Published: Wednesday 15 November 2000

once again, a half-hearted attempt has been made by the Indian industry to address the issue of surviving in a global market where businesses are driven by sound environmental practices. At a workshop 'The Environment Summit 2000' organised by the Confederation of Indian Industry ( cii ) in New Delhi from October 10-11, industry representatives failed to show any signs of accepting corporate responsibility or an interest in how greater environmental consciousness can lead to improved competitiveness. Instead, they begged the government to impose strict laws.

Dilip Biswas, chairperson, Central Pollution Control Board, was quick to pour cold water over their eagerness to shift the onus on to the government. He expressed the inability of the government machinery to enforce any regulations. This, he added, was because of ineffective laws that were full of lacunae and an enforcement machinery that was non-existent.

"The entire organisational structure of the pollution control boards ( pcb s) is flawed. Municipal councillors, industrialists and businesspersons, who are responsible for harming the environment, are members of the boards. How can you take action against your own members?" he wondered. "Officials in pcb s at the highest level are mostly on deputation with no specialisation in environment," he added.

Non-governmental organisations ( ngo s ) came in for criticism at the conference. Sylvia Ostry of the University of Toronto said that ngo s, with their vast assets and transnational affiliates, had made effective use of the lack of coherence among the various multilateral environmental agreements on trade.

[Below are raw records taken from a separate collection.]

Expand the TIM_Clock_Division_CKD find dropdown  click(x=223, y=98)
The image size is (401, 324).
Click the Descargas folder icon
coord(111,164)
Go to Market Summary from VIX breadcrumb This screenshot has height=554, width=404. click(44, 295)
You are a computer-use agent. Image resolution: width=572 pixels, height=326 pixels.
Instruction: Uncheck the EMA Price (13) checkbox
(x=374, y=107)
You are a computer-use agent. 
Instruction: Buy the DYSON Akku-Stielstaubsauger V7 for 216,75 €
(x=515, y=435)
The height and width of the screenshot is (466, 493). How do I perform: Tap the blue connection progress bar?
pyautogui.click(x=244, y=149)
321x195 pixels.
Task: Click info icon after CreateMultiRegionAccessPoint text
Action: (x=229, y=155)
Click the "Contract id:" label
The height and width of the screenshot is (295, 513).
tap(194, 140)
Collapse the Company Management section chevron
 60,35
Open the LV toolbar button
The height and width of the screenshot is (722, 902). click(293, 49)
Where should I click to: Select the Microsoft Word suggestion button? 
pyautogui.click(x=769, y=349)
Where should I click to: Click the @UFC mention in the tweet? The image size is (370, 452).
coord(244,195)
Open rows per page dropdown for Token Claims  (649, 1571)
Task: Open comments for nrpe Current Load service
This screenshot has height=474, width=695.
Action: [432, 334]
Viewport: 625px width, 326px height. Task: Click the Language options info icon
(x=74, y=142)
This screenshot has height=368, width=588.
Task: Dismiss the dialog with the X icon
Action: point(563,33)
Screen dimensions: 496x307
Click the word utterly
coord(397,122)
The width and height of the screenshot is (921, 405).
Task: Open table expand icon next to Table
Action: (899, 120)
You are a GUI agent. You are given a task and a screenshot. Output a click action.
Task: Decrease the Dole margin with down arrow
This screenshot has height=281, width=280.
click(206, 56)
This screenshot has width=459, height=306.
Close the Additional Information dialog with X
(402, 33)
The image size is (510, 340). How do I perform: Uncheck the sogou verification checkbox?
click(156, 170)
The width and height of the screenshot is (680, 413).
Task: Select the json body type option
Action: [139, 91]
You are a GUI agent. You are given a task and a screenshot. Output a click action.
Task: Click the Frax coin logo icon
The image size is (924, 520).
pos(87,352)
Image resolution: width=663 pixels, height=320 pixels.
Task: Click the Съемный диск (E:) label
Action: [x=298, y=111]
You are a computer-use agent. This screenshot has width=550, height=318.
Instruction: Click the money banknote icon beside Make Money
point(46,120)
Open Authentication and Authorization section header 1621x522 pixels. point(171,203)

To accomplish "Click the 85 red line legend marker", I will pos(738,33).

Responding to allegations against ngo s, the lone ngo representative at the conference, Pradeep Mehta of the Consumer Unity Trust Society, said that only the industry, and no one else, was to be blamed for their misery.

Taking the example of phasing out of ozone depleting substances under the Montreal Protocol, Mehta said that the refrigeration industry was more interested in adopting weaker alternatives like hfc134a and not the hydrocarbon technology that European countries have long since adopted.